This post is an ad and trying to paint these things as something they aren't.
If the FOSS community sets this as the benchmark for open source in respect of AI, they're going to lose control of the term. In most jurisdictions it would be illegal for the likes of Meta to release training data.
Please read through their "acceptable use" policy before you decide whether this is really in line with open source.
I'm not taking a specific posiion on this license. I haven't read it closely. My broad point is simply that open source AI, as a term, cannot practically require the training data be made available.
How come releasing an LLM trained on that data is not illegal then? I think it should be.
For an LLM, that’s not the training data. That’s the model itself. You don’t make changes to an LLM by going back to the training data and making changes to it, then re-running the training. You update the model itself with more training data.
You can’t even use the training code and original training data to reproduce the existing model.

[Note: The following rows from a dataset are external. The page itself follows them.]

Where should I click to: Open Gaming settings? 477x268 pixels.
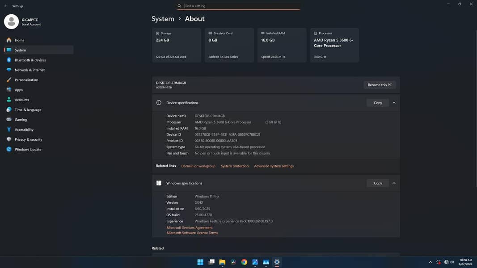(x=20, y=119)
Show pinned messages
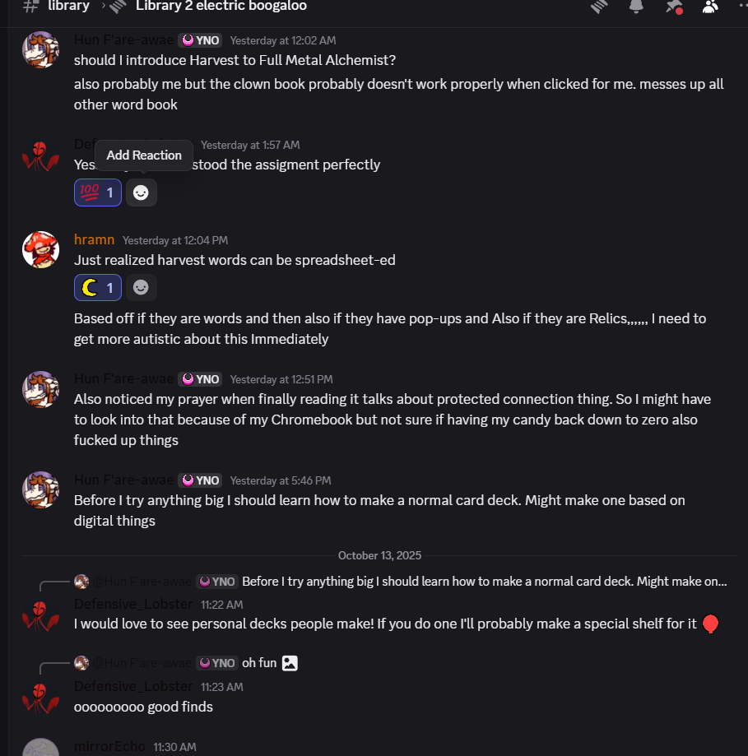Screen dimensions: 748x756 tap(673, 7)
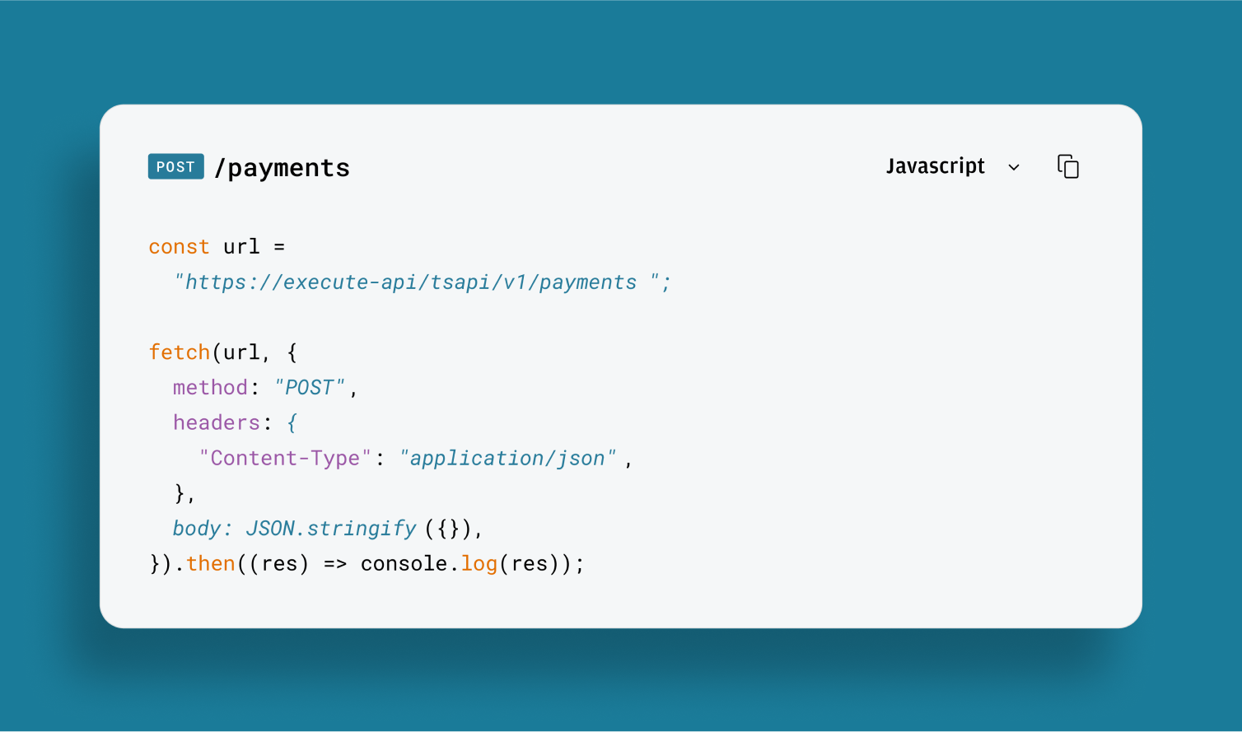Screen dimensions: 1242x732
Task: Click the headers property name
Action: click(216, 422)
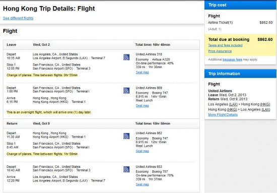277x193 pixels.
Task: Open the 'See different flights' link
Action: coord(18,18)
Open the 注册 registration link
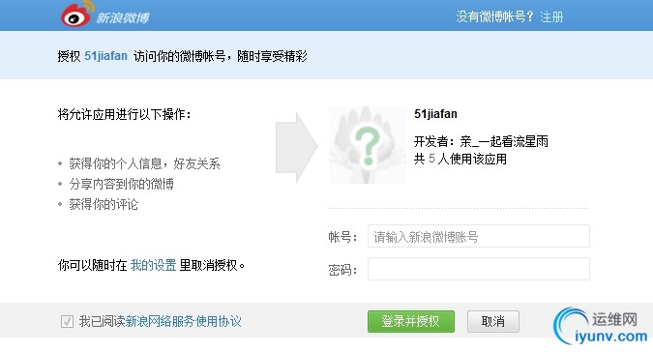This screenshot has width=653, height=352. 551,17

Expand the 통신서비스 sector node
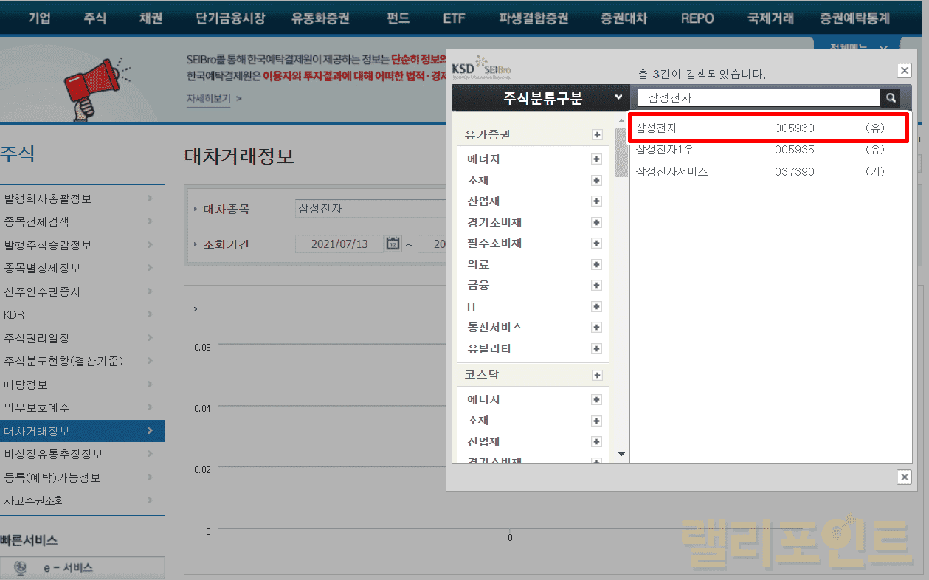[x=596, y=328]
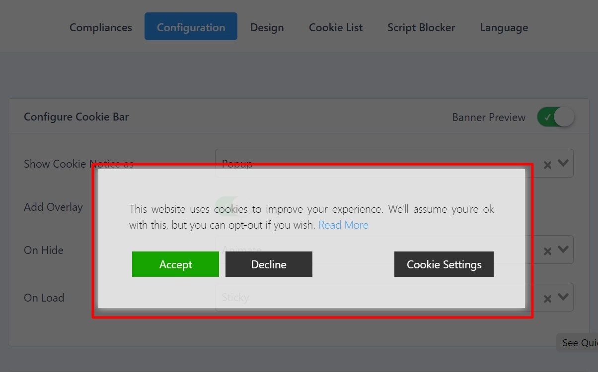
Task: Open the Language tab
Action: [504, 27]
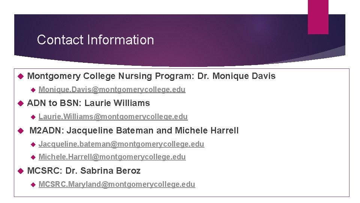Click the diamond bullet beside ADN to BSN
This screenshot has height=203, width=360.
tap(21, 103)
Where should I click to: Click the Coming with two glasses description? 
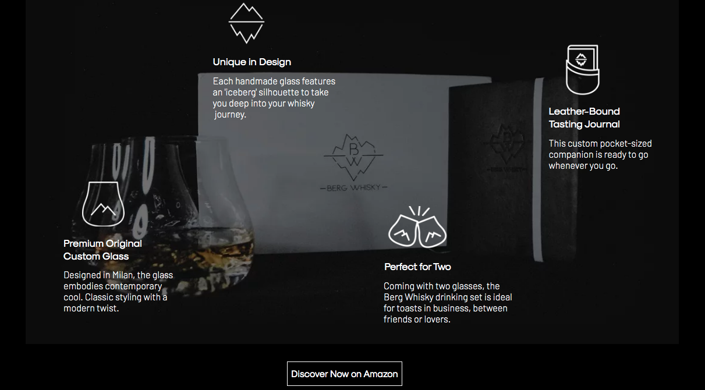(448, 303)
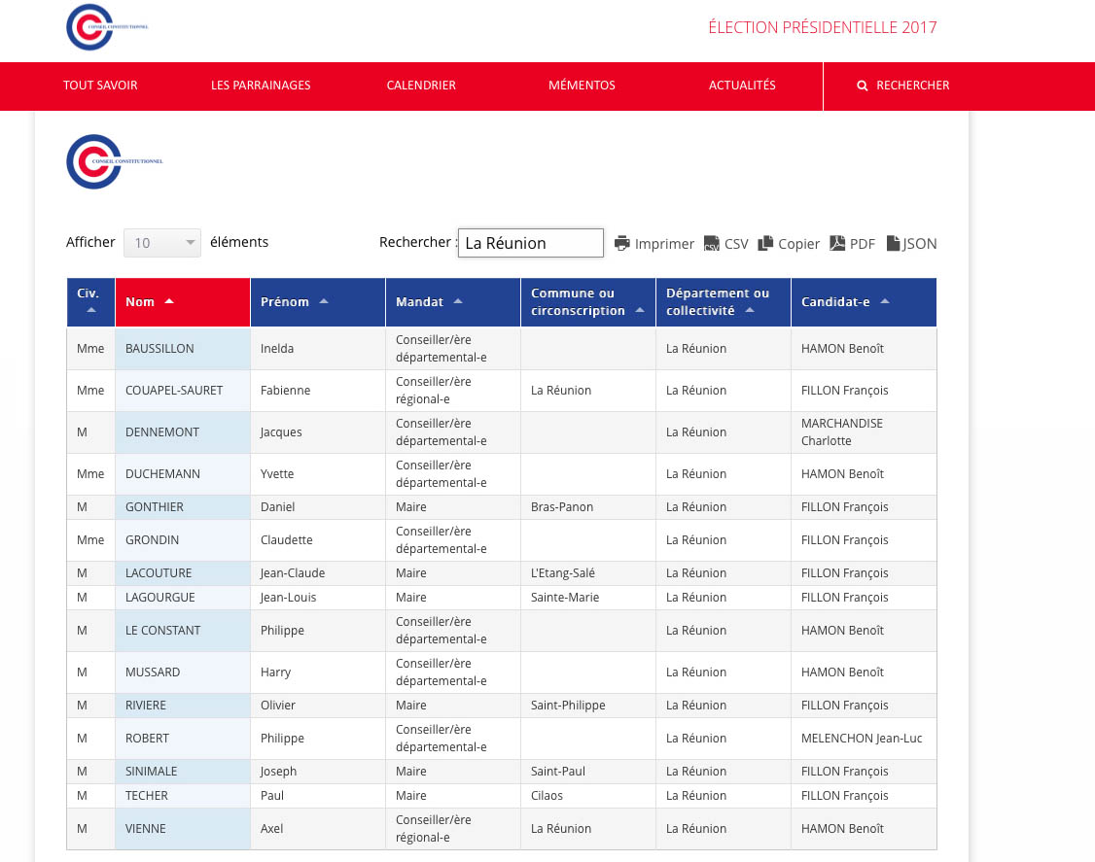Click the Imprimer printer icon

tap(622, 243)
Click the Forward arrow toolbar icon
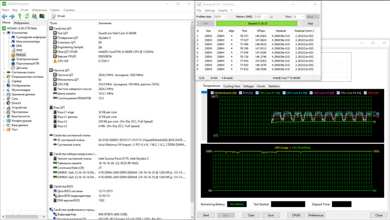Image resolution: width=390 pixels, height=220 pixels. tap(12, 16)
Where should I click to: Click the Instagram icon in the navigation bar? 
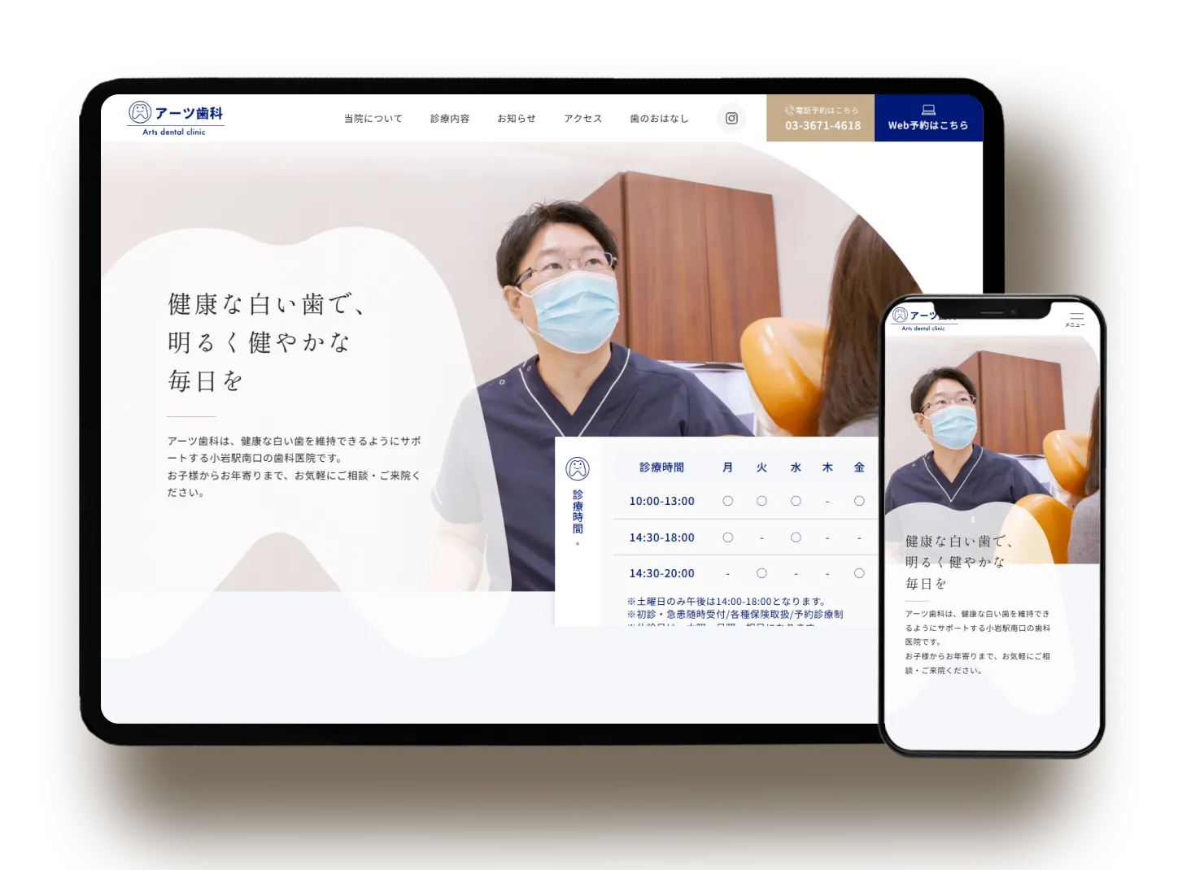click(x=731, y=118)
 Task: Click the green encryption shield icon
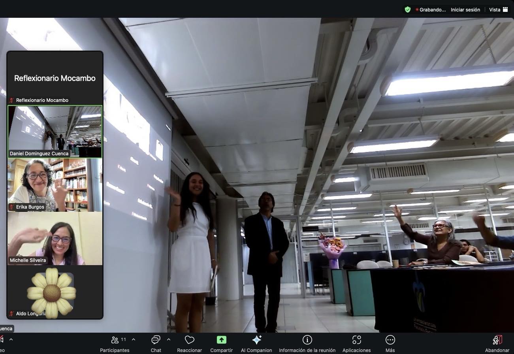coord(408,9)
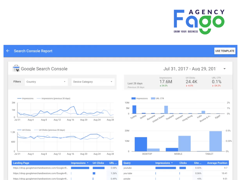Viewport: 241px width, 180px height.
Task: Toggle the Url Clicks column header sort
Action: click(x=98, y=163)
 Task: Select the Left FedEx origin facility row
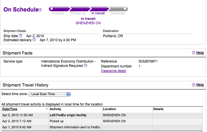pos(68,115)
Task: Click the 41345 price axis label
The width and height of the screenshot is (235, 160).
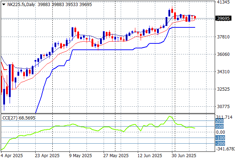Action: (x=223, y=2)
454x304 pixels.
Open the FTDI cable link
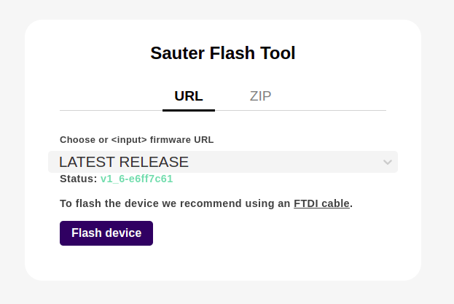click(x=321, y=203)
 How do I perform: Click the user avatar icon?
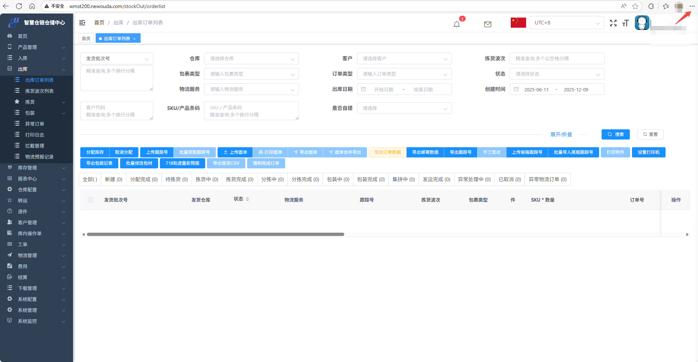pos(642,23)
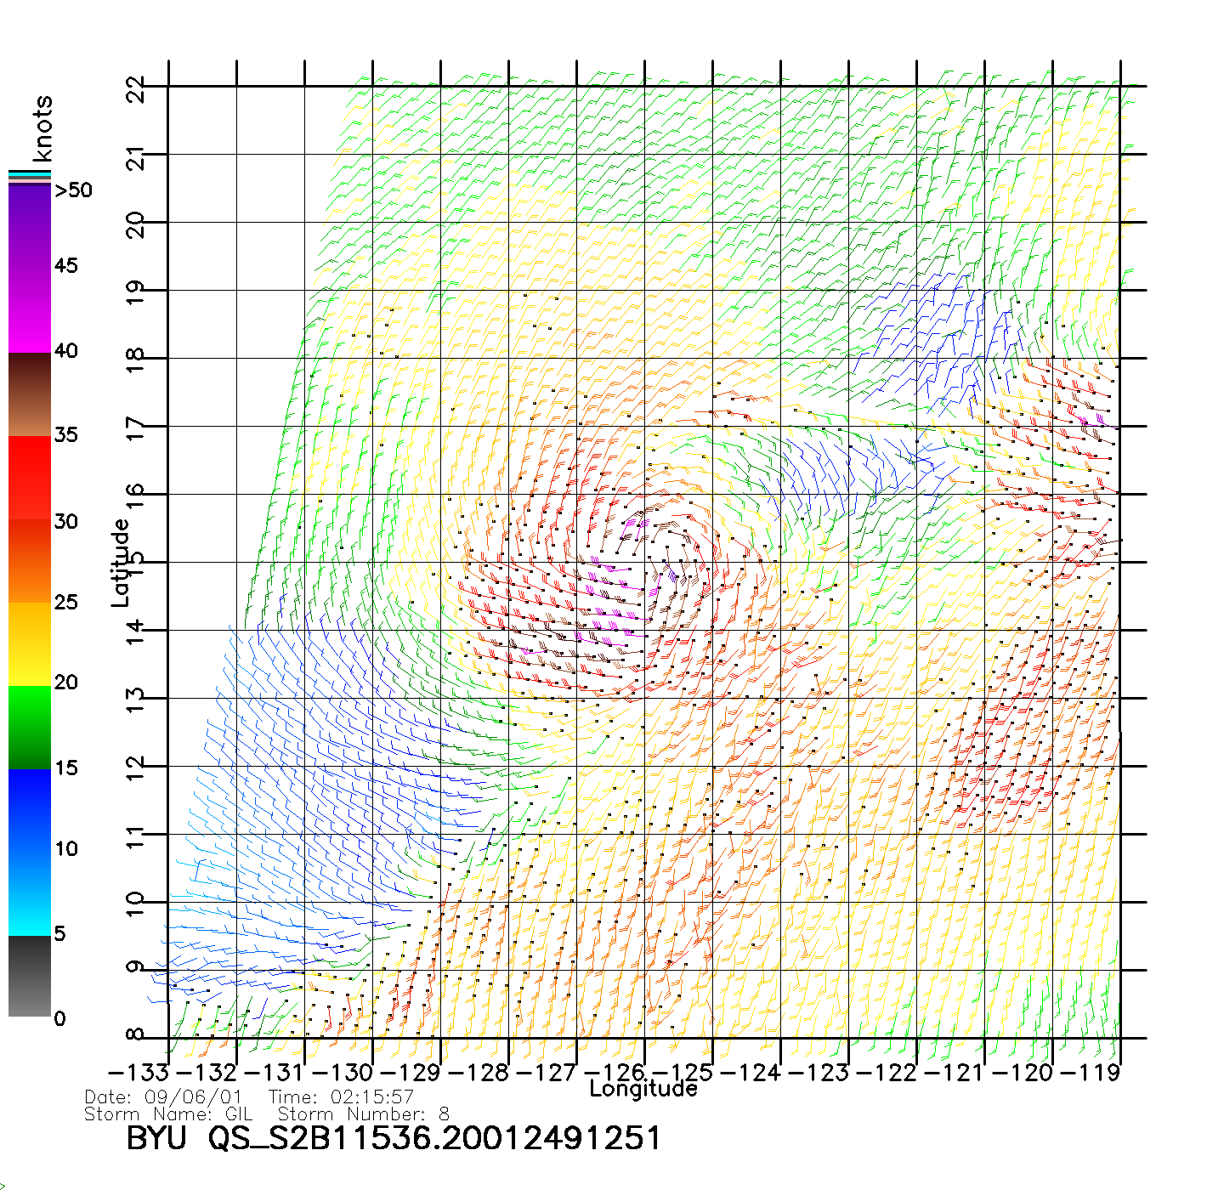
Task: Click the 'Date: 09/06/01' text
Action: coord(163,1097)
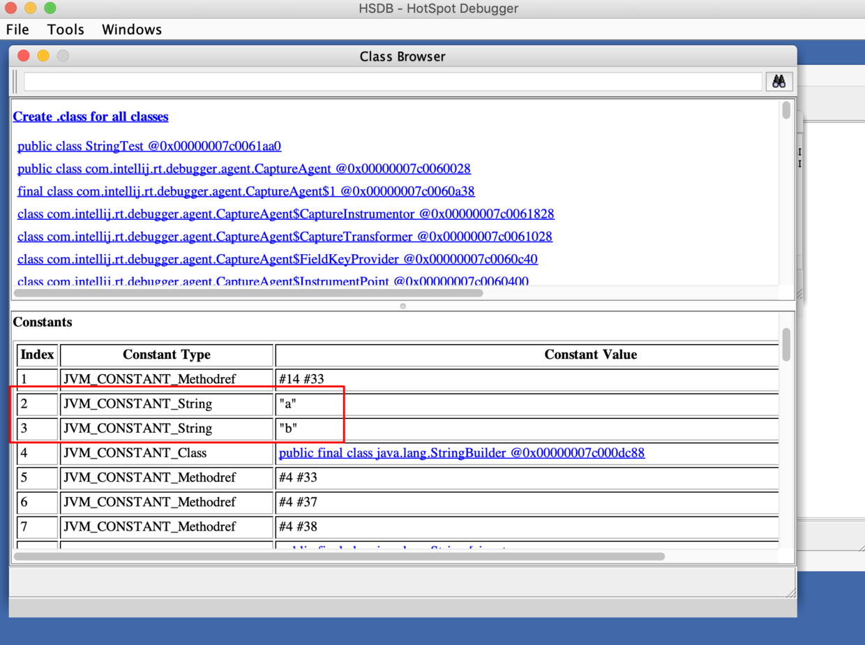The width and height of the screenshot is (865, 645).
Task: Open the CaptureAgent class link
Action: click(243, 169)
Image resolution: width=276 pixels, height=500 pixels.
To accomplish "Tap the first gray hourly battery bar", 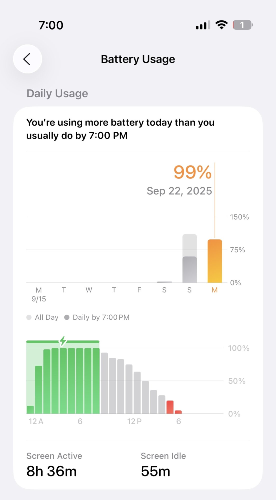I will (x=104, y=383).
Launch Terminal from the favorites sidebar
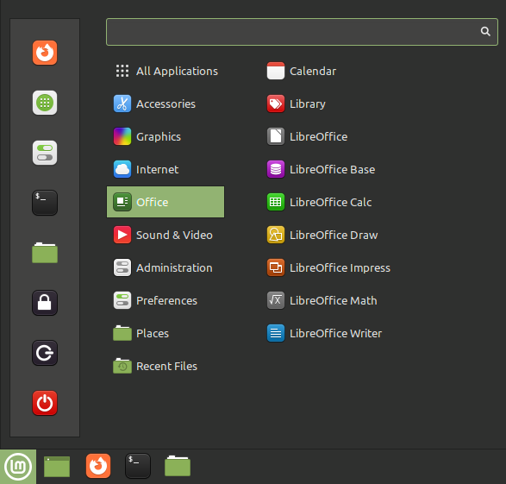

A lot of it is non-deterministic, so you’ll get different results each time anyway.
Another complication is that the object code for normal software is a clear derivative work of the source code. It’s a direct translation from one form to another. This isn’t the case with LLMs and their training data. The models learn from it, but they aren’t simply an alternative form of it. I don’t think you can describe an LLM as a derivative work of its training data. It learns from it, it isn’t a copy of it. This is mostly the reason why distributing training data is infeasible – the model’s creator may not have the license to do so.
Would it be extremely useful to have the original training data? Definitely. Is distributing it the same as distributing source code for normal software? I don’t think so.
I think new terminology is needed for open AI models. We can’t simply re-use what works for human-editable code because it’s a fundamentally different type of thing with different technical and legal constraints.
Sure. But that's not going to be released. The term open source AI cannot be expected to cover it because it's not practical.
I disagree with the purists - if you can legally change the source or weights - even without having access to the data used by the upstream authors - it's open enough for me. YMMV.